Although ardent school choice supporters often argue that having options is an end in itself, the more pragmatic among us recognize that important real-life factors must be considered when describing the health of an area’s school choice landscape. Improvements in information dissemination and simplification of enrollment processes are making a difference in many cities, but a continuing obstacle is transportation. Even the best possible school option might as well not exist if a family cannot reach it. New research from the Urban Institute tries to identify the calculus that families must make in their efforts to secure the best possible fit.
Researchers Patrick Denice and Betheny Gross use data from Denver Public Schools, a portfolio system that includes traditional district schools, independent but district-run innovation schools, and charter schools. All Denver students are guaranteed a spot in a specific school or cluster of schools, but are free to apply to schools of any type for which they are eligible and they do so via a centralized application. School assignments are generally determined by lottery. As befits a system with this much choice and a simplified single application system, more than 80 percent of Denver students in typical transition years (e.g., entering kindergarten or moving from fifth to sixth grade) submit school choice applications. Noting that most students applying to high school do not apply to the school closest to where they live—the first choice is typically the fourth-closest school—Denice and Gross focus on students entering ninth grade to examine the trade-offs made in pursuit of this important choice.
Their study examined all rising ninth graders at the start of the 2014–15 school year who submitted a school choice application—a total of 3,100 students. The researchers used district data to determine all of the possible schools available to those students for that year (by application and by guarantee), used Google Maps to calculate the distance and time it would take students to travel via transit or car from their homes to all options, and then compared the results to their first choice school. It is important to note that this analysis was not based on the schools that students actually ended up attending, but only those they requested first on their list (students can request up to five ranked options), and that schools “bypassed” refers to any school that is closer than the first choice in any direction of travel. Half of the students’ first choice schools required less than a ten-minute drive each way, but the range was large—from almost zero to more than fifty minutes. The city’s median black student sought schools the furthest from home at nearly fifteen minutes one way. Overall, the median student bypassed four nearer available schools in selecting their first choice school; the median black student bypassed seven.

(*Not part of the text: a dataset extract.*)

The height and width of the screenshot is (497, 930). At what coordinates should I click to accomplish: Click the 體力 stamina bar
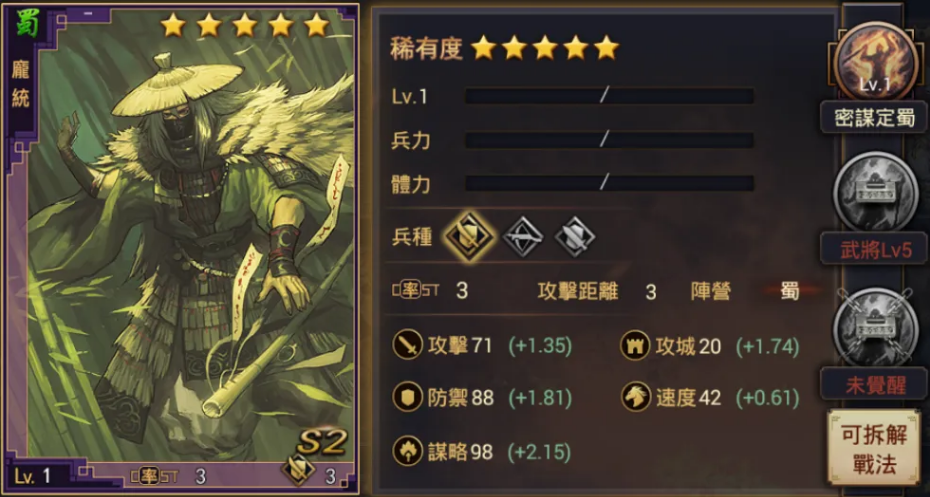tap(609, 183)
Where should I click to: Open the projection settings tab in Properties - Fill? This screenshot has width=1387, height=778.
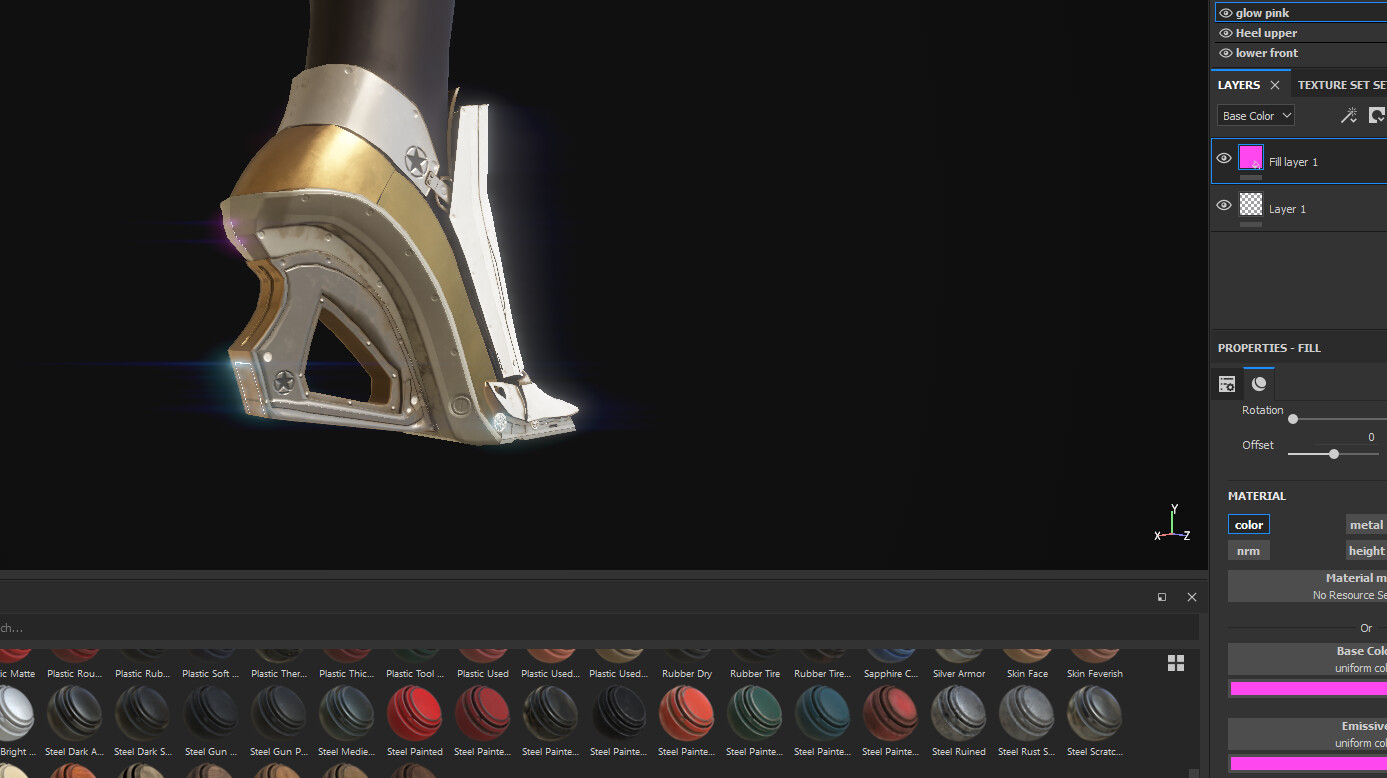click(1226, 383)
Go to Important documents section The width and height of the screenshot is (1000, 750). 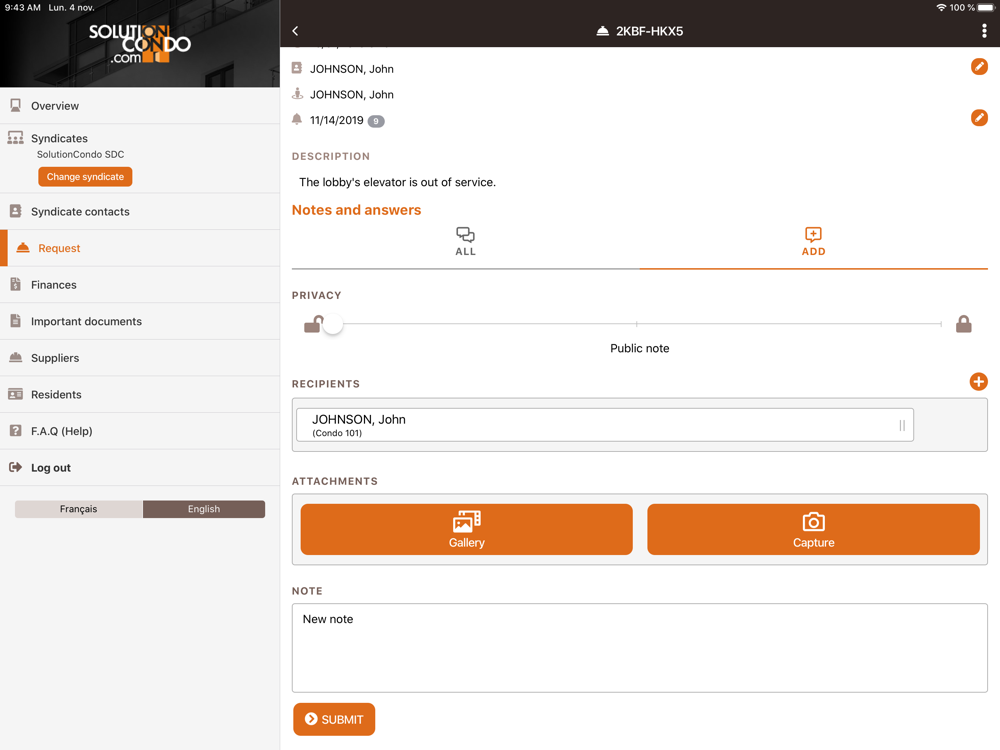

Wanting to know what motivated students to bypass certain schools and to subject themselves to longer travel time to attend their first choice school, Denice and Gross focus on a group of students they call “super travelers.” Super travelers fall into the top quartile of the sample in terms of travel time or the number of available schools they bypassed if they were assigned to their first choice. A surprisingly large 31 percent of students (nearly 1,000 total) fit the criteria. Super travelers would spend, on average, 21 minutes to reach their final choice school. While that may not sound like much on paper, keep in mind that travel time is one way and does not here include real world traffic considerations such as congestion, construction, or weather. Additionally, it does not consider parents transporting multiple children to multiple schools and the requirements of parents’ employment or the cost of wear-and-tear on vehicles. More importantly to the foregoing, the number of closer available schools to the average super traveler was a whopping 16.8 due to co-location of smaller “schools” within several given high school buildings.
Denver’s notoriously tricky geography, with a number of historically isolated neighborhoods, did not appear to influence super travelers’ choices, with a reasonably even distribution of super travelers originating from all of the city’s defined sectors. As a result, the researchers focused on what the students would be traveling for—the differences between far-away first-choice schools and those that are nearer but bypassed. They began by comparing characteristics of the schools nearest to super travelers’ homes to their first choice schools. They found that students favored schools with higher academic quality (as measured by ACT scores and graduation rates), lower discipline rates, and richer academic and extracurricular offerings (as measured by availability of Advanced Placement and International Baccalaureate courses, Calculus, dual-language and immersion options, sports offerings, project-based learning, and music, drama, and visual arts). Families opting for quality should be music to the ears of school choice supporters. But travel distance remains an issue. Studies show that long commutes are associated with large costs in terms of time, money, lost opportunities, neighborhood social ties, and potentially traveling to or through unsafe areas. Not to mention unreliable transportation which could lead to dropping out.
But what about all the schools bypassed by super travelers? Unfortunately, the data indicated that only 22 percent of Denver’s super travelers could find another comparable choice nearer their homes, and even those would lessen their commute time by only a few minutes. Again, there is no indication here which additional schools students requested other than their top choice, nor which schools they ultimately attended. This limits the conclusions that can be made but does provide important descriptive information about what students and families are willing to do to attend the school that they want. Looking at the data, Denice and Gross noted that other nearer choices were available if certain parts of the quality criteria were relaxed, but the onus should not be on parents to compromise. It should be on school systems offering choice to think more holistically about their offerings, as it seems most families do.
Diversifying and improving the “package” of academics, culture, and extracurriculars and focusing on those school characteristics most in demand would go a long way to helping more students find the best fit. And transportation options—whether it be a school or city bus—that address the reality of families’ travel requirements wouldn’t hurt either.